What you should do:
Retyping the records exactly is the whole task.

____ Source material

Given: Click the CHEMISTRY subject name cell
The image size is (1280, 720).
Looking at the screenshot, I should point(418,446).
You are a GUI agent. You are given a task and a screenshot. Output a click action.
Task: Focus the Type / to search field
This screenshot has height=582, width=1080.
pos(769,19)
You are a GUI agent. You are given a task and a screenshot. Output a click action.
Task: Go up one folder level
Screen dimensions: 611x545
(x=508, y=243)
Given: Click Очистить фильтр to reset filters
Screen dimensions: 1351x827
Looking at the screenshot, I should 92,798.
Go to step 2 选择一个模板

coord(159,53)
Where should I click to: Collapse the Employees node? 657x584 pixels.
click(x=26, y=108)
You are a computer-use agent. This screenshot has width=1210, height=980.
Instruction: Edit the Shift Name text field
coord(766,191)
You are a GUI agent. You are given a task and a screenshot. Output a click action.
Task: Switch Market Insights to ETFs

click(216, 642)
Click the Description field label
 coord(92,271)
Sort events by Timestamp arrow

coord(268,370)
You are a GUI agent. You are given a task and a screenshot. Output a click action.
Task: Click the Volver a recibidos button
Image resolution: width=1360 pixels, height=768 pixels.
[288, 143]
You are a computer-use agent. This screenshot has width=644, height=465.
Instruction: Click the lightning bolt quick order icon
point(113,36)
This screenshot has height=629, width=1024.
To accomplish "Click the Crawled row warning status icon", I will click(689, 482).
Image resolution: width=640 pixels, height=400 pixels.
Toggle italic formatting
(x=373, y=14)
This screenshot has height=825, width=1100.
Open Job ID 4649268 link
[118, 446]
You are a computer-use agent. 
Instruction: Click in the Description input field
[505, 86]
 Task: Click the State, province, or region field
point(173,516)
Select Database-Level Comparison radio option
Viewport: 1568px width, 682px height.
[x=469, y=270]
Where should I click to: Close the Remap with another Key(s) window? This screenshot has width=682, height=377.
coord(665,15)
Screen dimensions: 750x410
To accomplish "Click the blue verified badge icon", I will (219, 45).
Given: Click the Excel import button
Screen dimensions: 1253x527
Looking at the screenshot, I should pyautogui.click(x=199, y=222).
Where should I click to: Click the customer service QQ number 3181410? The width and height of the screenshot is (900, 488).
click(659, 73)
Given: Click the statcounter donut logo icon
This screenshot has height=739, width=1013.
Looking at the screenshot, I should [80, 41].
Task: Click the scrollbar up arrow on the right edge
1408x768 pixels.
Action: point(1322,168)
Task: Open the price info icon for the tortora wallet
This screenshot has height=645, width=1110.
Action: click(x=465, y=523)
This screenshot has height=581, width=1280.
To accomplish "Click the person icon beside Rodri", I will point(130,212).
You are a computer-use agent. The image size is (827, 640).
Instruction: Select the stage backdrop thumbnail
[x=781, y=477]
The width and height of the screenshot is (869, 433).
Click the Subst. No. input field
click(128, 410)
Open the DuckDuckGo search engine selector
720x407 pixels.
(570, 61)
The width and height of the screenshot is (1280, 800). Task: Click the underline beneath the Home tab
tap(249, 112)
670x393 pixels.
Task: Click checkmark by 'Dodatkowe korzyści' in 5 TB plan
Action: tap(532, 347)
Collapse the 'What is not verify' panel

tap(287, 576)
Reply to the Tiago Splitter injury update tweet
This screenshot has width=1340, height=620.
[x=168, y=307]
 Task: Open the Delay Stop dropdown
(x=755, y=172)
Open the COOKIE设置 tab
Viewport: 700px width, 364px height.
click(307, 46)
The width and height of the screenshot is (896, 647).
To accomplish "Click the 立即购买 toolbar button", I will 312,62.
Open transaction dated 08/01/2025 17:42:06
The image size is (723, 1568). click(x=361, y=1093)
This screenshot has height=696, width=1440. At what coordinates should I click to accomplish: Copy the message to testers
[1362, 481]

________

Answer to this task:
Given: Click the CHEMISTRY subject name cell
The image size is (1280, 720).
Looking at the screenshot, I should point(418,446).
You are a GUI agent. You are given a task and a screenshot. Output a click action.
Task: Focus the Type / to search field
This screenshot has height=582, width=1080.
pos(769,19)
You are a GUI agent. You are given a task and a screenshot. Output a click action.
Task: Go up one folder level
Screen dimensions: 611x545
(x=508, y=243)
Given: Click Очистить фильтр to reset filters
Screen dimensions: 1351x827
Looking at the screenshot, I should 92,798.
Go to step 2 选择一个模板

coord(159,53)
Where should I click to: Collapse the Employees node? 657x584 pixels.
click(x=26, y=108)
You are a computer-use agent. This screenshot has width=1210, height=980.
Instruction: Edit the Shift Name text field
coord(766,191)
You are a GUI agent. You are given a task and a screenshot. Output a click action.
Task: Switch Market Insights to ETFs

click(216, 642)
Click the Description field label
 coord(92,271)
Sort events by Timestamp arrow

coord(268,370)
You are a GUI agent. You are given a task and a screenshot. Output a click action.
Task: Click the Volver a recibidos button
Image resolution: width=1360 pixels, height=768 pixels.
[288, 143]
You are a computer-use agent. This screenshot has width=644, height=465.
Instruction: Click the lightning bolt quick order icon
point(113,36)
This screenshot has height=629, width=1024.
To accomplish "Click the Crawled row warning status icon", I will click(689, 482).
Image resolution: width=640 pixels, height=400 pixels.
Toggle italic formatting
(x=373, y=14)
This screenshot has height=825, width=1100.
Open Job ID 4649268 link
[118, 446]
You are a computer-use agent. 
Instruction: Click in the Description input field
[505, 86]
 Task: Click the State, province, or region field
point(173,516)
Select Database-Level Comparison radio option
Viewport: 1568px width, 682px height.
[x=469, y=270]
Where should I click to: Close the Remap with another Key(s) window? This screenshot has width=682, height=377.
coord(665,15)
Screen dimensions: 750x410
To accomplish "Click the blue verified badge icon", I will (219, 45).
Given: Click the Excel import button
Screen dimensions: 1253x527
Looking at the screenshot, I should pyautogui.click(x=199, y=222).
Where should I click to: Click the customer service QQ number 3181410? The width and height of the screenshot is (900, 488).
click(659, 73)
Given: Click the statcounter donut logo icon
This screenshot has height=739, width=1013.
Looking at the screenshot, I should [80, 41].
Task: Click the scrollbar up arrow on the right edge
1408x768 pixels.
Action: point(1322,168)
Task: Open the price info icon for the tortora wallet
This screenshot has height=645, width=1110.
Action: click(x=465, y=523)
This screenshot has height=581, width=1280.
To accomplish "Click the person icon beside Rodri", I will point(130,212).
You are a computer-use agent. The image size is (827, 640).
Instruction: Select the stage backdrop thumbnail
[x=781, y=477]
The width and height of the screenshot is (869, 433).
Click the Subst. No. input field
click(128, 410)
Open the DuckDuckGo search engine selector
720x407 pixels.
(570, 61)
The width and height of the screenshot is (1280, 800). Task: Click the underline beneath the Home tab
tap(249, 112)
670x393 pixels.
Task: Click checkmark by 'Dodatkowe korzyści' in 5 TB plan
Action: tap(532, 347)
Collapse the 'What is not verify' panel

tap(287, 576)
Reply to the Tiago Splitter injury update tweet
This screenshot has width=1340, height=620.
[x=168, y=307]
 Task: Open the Delay Stop dropdown
(x=755, y=172)
Open the COOKIE设置 tab
Viewport: 700px width, 364px height.
click(307, 46)
The width and height of the screenshot is (896, 647).
To accomplish "Click the 立即购买 toolbar button", I will 312,62.
Open transaction dated 08/01/2025 17:42:06
The image size is (723, 1568). click(x=361, y=1093)
This screenshot has height=696, width=1440. At what coordinates should I click to accomplish: Copy the message to testers
[1362, 481]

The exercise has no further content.